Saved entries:
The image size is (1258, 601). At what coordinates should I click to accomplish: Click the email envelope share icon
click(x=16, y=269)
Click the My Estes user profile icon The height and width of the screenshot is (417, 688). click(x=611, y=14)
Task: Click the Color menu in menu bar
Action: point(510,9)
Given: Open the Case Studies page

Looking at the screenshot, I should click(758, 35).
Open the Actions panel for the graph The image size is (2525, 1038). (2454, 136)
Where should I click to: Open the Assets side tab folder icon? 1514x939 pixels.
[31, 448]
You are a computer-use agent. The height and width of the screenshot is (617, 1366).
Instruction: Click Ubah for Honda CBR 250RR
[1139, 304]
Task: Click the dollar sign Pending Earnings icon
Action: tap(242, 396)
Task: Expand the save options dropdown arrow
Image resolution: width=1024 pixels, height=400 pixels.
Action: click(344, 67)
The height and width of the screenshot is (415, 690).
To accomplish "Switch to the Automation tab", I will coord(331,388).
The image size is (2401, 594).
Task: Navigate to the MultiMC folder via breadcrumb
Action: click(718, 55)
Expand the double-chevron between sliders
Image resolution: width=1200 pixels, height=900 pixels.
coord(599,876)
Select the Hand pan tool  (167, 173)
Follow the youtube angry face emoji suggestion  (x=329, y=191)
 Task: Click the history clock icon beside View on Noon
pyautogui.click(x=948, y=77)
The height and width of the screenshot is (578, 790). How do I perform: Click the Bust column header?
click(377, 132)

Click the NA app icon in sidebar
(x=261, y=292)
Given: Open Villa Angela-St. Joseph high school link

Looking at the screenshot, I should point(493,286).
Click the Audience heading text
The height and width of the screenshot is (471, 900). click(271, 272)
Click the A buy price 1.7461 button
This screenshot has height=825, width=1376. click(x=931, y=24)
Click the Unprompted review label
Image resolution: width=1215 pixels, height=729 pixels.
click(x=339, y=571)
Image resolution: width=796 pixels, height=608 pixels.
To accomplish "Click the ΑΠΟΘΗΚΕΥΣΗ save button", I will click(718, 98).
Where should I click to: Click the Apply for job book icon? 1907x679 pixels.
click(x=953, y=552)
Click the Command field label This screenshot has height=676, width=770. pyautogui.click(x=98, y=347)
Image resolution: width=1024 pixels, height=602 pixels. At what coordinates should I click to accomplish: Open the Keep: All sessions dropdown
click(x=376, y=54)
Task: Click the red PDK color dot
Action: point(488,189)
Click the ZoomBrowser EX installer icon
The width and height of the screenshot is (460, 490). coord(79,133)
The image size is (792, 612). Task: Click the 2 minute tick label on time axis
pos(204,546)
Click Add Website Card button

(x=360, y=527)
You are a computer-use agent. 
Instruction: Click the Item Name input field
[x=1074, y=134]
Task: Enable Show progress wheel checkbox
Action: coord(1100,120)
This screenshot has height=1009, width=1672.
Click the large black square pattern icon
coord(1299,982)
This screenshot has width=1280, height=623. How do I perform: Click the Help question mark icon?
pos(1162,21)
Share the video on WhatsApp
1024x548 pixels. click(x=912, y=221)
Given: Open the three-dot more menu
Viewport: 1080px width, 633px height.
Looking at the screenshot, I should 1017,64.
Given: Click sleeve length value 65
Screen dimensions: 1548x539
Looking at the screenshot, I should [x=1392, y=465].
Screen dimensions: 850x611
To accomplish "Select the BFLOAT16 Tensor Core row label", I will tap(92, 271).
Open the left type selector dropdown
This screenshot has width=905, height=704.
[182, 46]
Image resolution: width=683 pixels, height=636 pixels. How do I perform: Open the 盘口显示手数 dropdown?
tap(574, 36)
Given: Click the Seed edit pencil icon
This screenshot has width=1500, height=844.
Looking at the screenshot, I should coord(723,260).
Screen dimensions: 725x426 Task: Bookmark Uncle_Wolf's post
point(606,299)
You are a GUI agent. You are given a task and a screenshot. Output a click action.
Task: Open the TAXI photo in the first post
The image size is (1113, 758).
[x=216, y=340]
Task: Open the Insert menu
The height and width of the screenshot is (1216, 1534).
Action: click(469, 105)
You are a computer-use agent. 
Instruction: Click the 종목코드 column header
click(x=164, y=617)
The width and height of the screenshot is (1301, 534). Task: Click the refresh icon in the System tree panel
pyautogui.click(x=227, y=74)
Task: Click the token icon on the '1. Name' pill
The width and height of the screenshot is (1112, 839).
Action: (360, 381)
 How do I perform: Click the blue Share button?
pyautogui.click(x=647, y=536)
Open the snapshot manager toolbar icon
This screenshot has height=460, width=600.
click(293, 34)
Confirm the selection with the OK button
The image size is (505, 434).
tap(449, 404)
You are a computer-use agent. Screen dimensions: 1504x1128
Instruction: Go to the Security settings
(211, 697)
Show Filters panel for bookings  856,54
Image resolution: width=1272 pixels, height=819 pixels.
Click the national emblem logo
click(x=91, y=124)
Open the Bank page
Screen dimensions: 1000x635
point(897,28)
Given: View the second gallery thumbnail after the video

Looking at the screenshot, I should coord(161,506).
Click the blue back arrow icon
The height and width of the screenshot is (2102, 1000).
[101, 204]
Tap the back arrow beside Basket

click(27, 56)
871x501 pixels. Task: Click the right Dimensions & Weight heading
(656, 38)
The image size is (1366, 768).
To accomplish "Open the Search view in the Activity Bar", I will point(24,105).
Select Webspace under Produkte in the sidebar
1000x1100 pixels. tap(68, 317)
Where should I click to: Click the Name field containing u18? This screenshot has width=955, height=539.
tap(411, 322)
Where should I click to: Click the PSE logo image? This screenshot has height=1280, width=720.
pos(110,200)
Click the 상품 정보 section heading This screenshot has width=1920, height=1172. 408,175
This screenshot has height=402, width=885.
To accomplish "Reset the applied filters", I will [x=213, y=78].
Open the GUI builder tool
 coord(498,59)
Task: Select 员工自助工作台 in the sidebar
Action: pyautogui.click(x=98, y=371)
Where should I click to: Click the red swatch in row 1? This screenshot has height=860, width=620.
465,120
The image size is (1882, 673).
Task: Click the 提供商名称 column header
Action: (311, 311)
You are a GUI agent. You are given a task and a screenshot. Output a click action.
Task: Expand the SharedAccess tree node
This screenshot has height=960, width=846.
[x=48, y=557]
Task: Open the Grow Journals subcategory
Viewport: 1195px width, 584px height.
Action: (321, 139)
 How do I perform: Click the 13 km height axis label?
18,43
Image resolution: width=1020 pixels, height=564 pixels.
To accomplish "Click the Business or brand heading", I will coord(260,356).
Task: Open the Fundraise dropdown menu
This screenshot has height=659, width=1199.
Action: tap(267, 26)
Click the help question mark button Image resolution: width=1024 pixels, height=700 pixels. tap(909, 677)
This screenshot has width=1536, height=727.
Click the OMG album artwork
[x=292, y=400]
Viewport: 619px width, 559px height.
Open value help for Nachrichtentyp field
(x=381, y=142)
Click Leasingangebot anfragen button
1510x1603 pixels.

Task to complete: Start at the line containing "Click the help question mark button" and transcribe through the end of the entries. Please keep both ends and add nothing.

Answer to the problem:
Click the help question mark button Image resolution: width=1024 pixels, height=700 pixels. tap(909, 677)
This screenshot has width=1536, height=727.
Click the OMG album artwork
[x=292, y=400]
Viewport: 619px width, 559px height.
Open value help for Nachrichtentyp field
(x=381, y=142)
Click Leasingangebot anfragen button
1510x1603 pixels.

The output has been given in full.